In one embodiment, the detection unit may collect the power supply voltage to generate reference voltage, and, subsequently, compare the reference voltage with the power supply voltage to detect that the power supply voltage has decreased.

In one embodiment, the detection unit may detect that the power supply voltage has decreased when an amount of fluctuation of the power supply voltage is less than a predetermined value continuously during a predetermined time.

In one embodiment, the motor drive apparatus may include a voltage monitoring unit that monitors a history of the voltage value of the DC link. Supply of power to the motor is stopped when the voltage monitoring unit detects that the voltage value of the DC link fallen below a predetermined lower limit, and supply of power to the motor may be restored when the voltage monitoring unit detects that the voltage value of the DC link reaches a predetermined upper limit value or higher.

Optional combinations of the aforementioned constituting elements, and replacement of constituting elements or implementation of the present invention in the form of methods, apparatuses, programs, transitory or non-transitory recording mediums storing programs, systems, etc. may also be practiced as optional modes of the present disclosure.

BRIEF DESCRIPTION OF THE DRAWINGS

Embodiments will now be described, by way of example only, with reference to the accompanying drawings which are meant to be exemplary, not limiting, and wherein like elements are numbered alike in several Figures, in which:

FIG. 1 is a functional block diagram of a motor drive apparatus according to the first embodiment,

FIG. 2 is a functional block diagram of a motor drive apparatus according to the second embodiment,

FIG. 3 is a functional block diagram of a motor drive apparatus according to the third embodiment,

FIG. 4 is a functional block diagram of a motor drive apparatus according to the fourth embodiment; and

FIG. 5 is a functional block diagram of the control unit and the power supply voltage distortion removal circuit.

DETAILED DESCRIPTION OF THE INVENTION

The invention will now be described by reference to the preferred embodiments. This does not intend to limit the scope of the present invention, but to exemplify the invention.

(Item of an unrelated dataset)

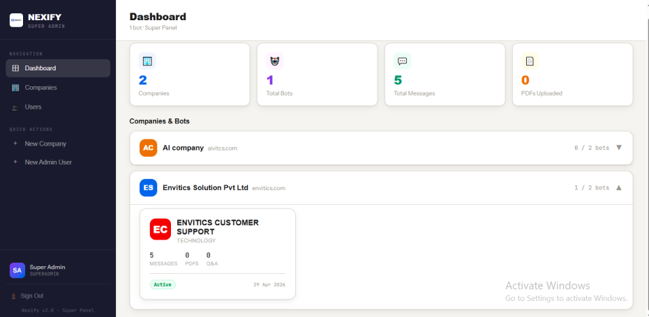This screenshot has height=317, width=649.
Task: Click the Active status badge
Action: coord(163,284)
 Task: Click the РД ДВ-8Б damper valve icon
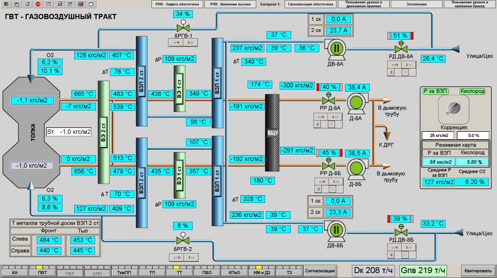point(401,231)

Hereinafter, the present disclosure will be described based on preferred embodiments with reference to drawings. The embodiment does not limit the scope of the invention but exemplifies the invention. Not all of the features and the combinations thereof described in the embodiment are necessarily essential to the invention. Identical or like constituting elements, members, processes shown in the drawings are represented by identical symbols and a duplicate description will be omitted as appropriate. The scales and shapes shown in the figures are defined for convenience's sake to make the explanation easy and shall not be interpreted limitatively unless otherwise specified. Terms like “first”, “second”, etc. used in the specification and claims do not indicate an order or importance by any means unless otherwise specified and are used to distinguish a certain feature from the others. Those of the members that are not material to the description of the embodiments are omitted in the drawings.

First Embodiment

FIG. 1 is a functional block diagram of a motor drive apparatus 1 according to the first embodiment. The motor drive apparatus 1 functions as a system that drives a motor 110 based on an input voltage vG from an AC power supply 100. The motor drive apparatus 1 can be used to drive various motors such as those of railway vehicles, pumps, compressors, electric actuators of ships and airplanes, and robot arms. The three-phase power generated by the motor drive apparatus 1 is output to an external apparatus such as the motor 110. In the present specification, the upstream side may be referred to as the preceding stage or input, and the downstream side may be referred to as the succeeding stage or output along the flow of power or signal from the AC power supply 100 toward the output to the motor 110.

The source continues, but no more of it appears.